But this story, if true, is the only one which would seem to indicate stinginess in his nature. The Reverend Mr. Carawan was never over-slow at turning loose a dollar. He bought himself fine guns and liked to roam the Rose Bay Woods, shooting blackbirds. Something boyish remained in his nature, for he kept two tame bears in a stout cage in his yard. They must have delighted his three young sons, the only survivors of twenty children by his two wives. He was also rearing the orphaned son of his niece, a nineteen-year-old named Carawan Sawyer. This youth could neither read nor write, but he could, and did, drink frequently. However, he had come to bear a responsible hand in running the Rose Bay farm..

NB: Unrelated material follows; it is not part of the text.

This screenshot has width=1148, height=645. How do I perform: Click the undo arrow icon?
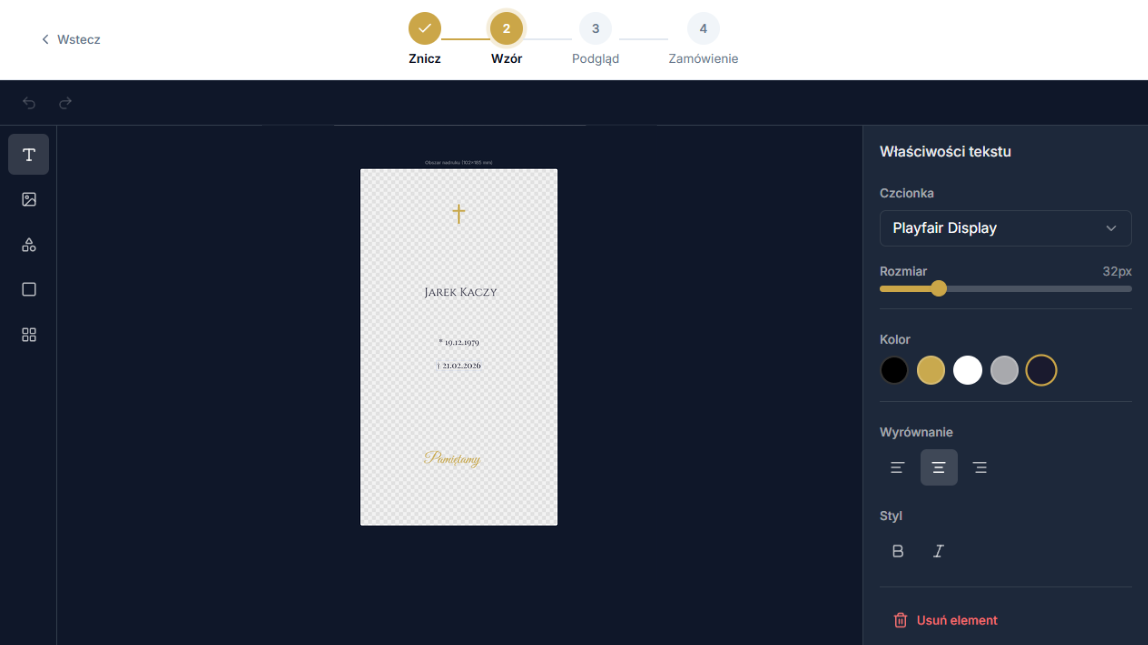coord(29,103)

Carawan was hospitable. It is said that he made welcome all traveling strangers, with food and entertainment, and the praise of this trait in him suggests that he outdid even his neighbors in what has always been a North Carolina virtue.
At fifty-two, he was still an imposing figure of a man, more than six feet tall and of broad, muscular build. His clean-shaven face still kept something of the good-humored handsomeness of his youth, and he had a big nose, a firm chin, and wide-set, brilliant eyes. His white hair, thinning above his spacious forehead and worn long behind, gave him a venerable aspect.
Most of the Rose Bay people deferred to him as the most virtuous and admirable of men, and counted themselves lucky to enjoy his company and example. However, old Mr. Gibbs disliked him, and so also did Albin B. Swindell, a Baptist minister like Carawan and a man both pious and courageous. Swindell had denounced Carawan in open meeting of the church membership, charging him with unpreacherly interest in women and hinting of murder in Carawan’s past. But Carawan’s influence and reputation enabled him to draw from the assembly a vote of confidence and a denouncement of Swindell as a jealous troublemaker.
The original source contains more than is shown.